Web Host Enumeration Through DNS

Domenico Dato, dato@di.unipi.it

Giuseppe Attardi, attardi@di.unipi.it

SerRA (Servizi di Rete Ateneo)

Dipartimento di Informatica, Università di Pisa

Pisa, Italy

Abstract: Most search engines exploit spiders to implement the information gathering process. We present a technique to reduce the memory resources required by such spiders, improve the coverage and to provide for scaling through parallelization. The technique exploits the direct enumeration of Internet hosts through Domain Name Server. Tool bases on this technique have been successfully applied in a search engine for the ".it" domain but can be applied directly to other domains. We report statistics on the results of the use of our tools in this context.

World Wide Web and Robots

Web robots are tools used to gather data from the Web [De Bra 1996]. Robot behaviour may be formally described by means of an oriented graph G = (N, A), where N is a finite set of nodes, corresponding to Web documents uniquely specified through their URL, and A is the set of arcs which represent unidirectional pointers, corresponding to the links between documents. G does not have to be fully interconnected since there can be URLs not reachable from other URLs: on Internet there can be a Web server completely autonomous defining a subgraph without any incoming arcs. A more appropriate model for the highly irregular World Wide Web is hence a set of connected components.

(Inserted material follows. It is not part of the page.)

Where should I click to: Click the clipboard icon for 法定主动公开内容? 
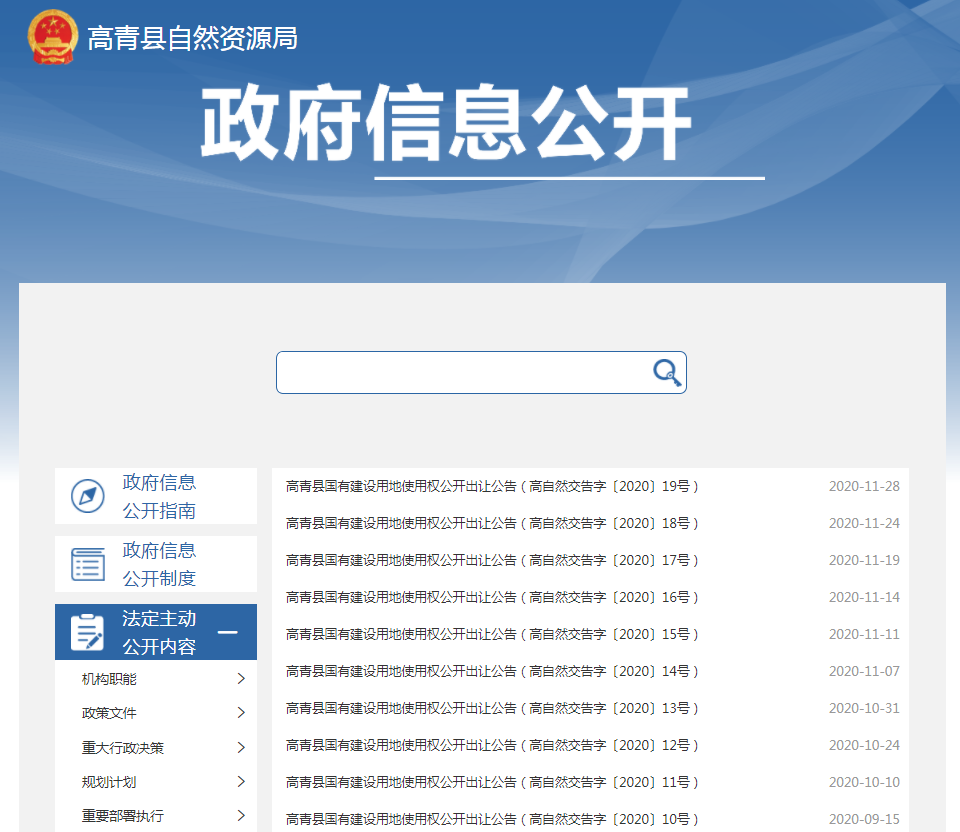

The task of a robot is to visit each node in G once avoiding to traverse twice the same path. This is done by building a sequence of graphs each one representing a more precise approximation to the whole graph G.

The two main visit techniques are: the Depth-First-Search (DFS) and the Breadth-First-Search (BFS). With the first method, when a node is visited, we go away from it as much as we can until a blind alley is found (a node v all of whose adjacent nodes have already been visited). The order of visit is FIFO and the algorithm may, as a consequence, activate a recursive process whose depth is related to the length of the most extended not-cyclic path present on the Web. The second method, instead, visits the nodes according to the growing distance d from the start node r, where the distance between r and the generic node v is the length of the shortest path from r to v. The order of visit followed is, in this case, LIFO.

Often the two techniques are combined: a set of starting points for the search is built by performing a BFS with maximum distance from a root, and then DFS is applied from this set. All the other methods are variants of combinations of BFS and DFS.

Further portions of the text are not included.